Herbert Spencer says that such is the evident tendency. He does not say, nor is it at all probable, that there will be in future humanity such physiological specialization as would correspond to the suppression of sex among ants, or to the bringing of women to the dominant place in the human world, and the masculine sex to an inferior position. That is not likely ever to happen, for reasons which it would take very much too long to speak of now. But there is evidence that the most selfish of all human passions will eventually be brought under control—under such control that the present cause of wellnigh all human suffering, the pressure of population, will be practically removed. And there is psychological evidence that the human mind will undergo such changes that wrong-doing, in the sense of unkindly action, will become almost impossible, and that the highest pleasure will be found not in selfishness but in unselfishness. Of course there are thousands of things to think about, suggested by this discovery of the life of ants. I am only telling the more important ones. What I have told you ought at least to suggest that the idea of a moral condition much higher than all our moral conditions of today is quite possible,—that it is not an idea to be laughed at. But it was not Nietzsche who ever conceived this possibility. His “Beyond Man” and the real and much to be hoped for “beyond man,” are absolutely antagonistic conceptions. When the ancient Hebrew writer said, thousands of years ago, “Go to the ant, thou sluggard, consider her ways,” he could not have imagined how good his advice would prove in the light of twentieth century science.
CHAPTER IX
THE NEW ETHICS
Before leaving the subject of these latter-day intellectual changes, a word must be said concerning the ethical questions involved. Of course when a religious faith has been shaken to its foundation, it is natural to suppose that morals must have been simultaneously affected. The relation of morals to literature is very intimate; and we must expect that any change of ideas in the direction of ethics would show themselves in literature. The drama, poetry, romance, the novel, all these are reflections of moral emotion in especial, of the eternal struggle between good and evil, as well as of the temporary sentiments concerning right and wrong. And every period of transition is necessarily accompanied by certain tendencies to disintegration.
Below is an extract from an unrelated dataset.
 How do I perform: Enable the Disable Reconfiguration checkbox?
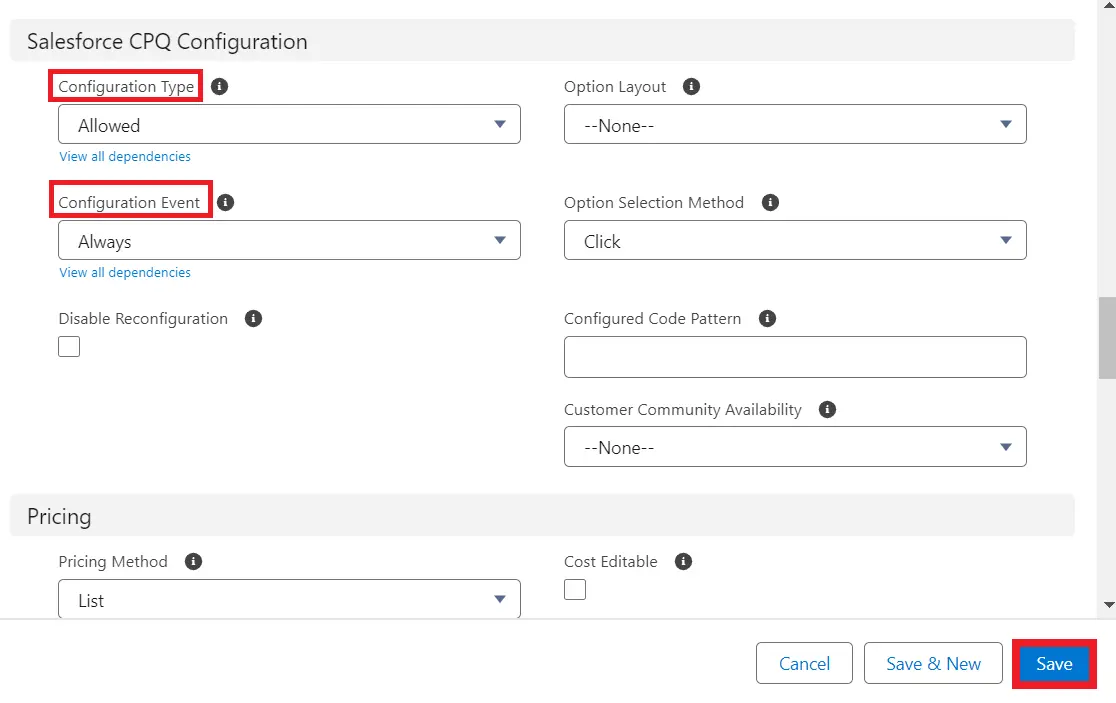[69, 347]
Contemporary literature in the West has shown some signs of ethical change. These caused many thinkers to predict a coming period of demoralization in literature. But the alarm was really quite needless. These vagaries of literature, such as books questioning the morality of the marriage relation, for example, were only repetitions of older vagaries, and represented nothing more than the temporary agitation of thought upon all questions. The fact seems to be that in spite of everything, moral feeling was never higher at any time in Western social history than it is at present. The changes of thought have indeed been very great, but the moral experience of mankind remains exactly as valuable as it was before, and new perceptions of that value have been given to us by the new philosophy.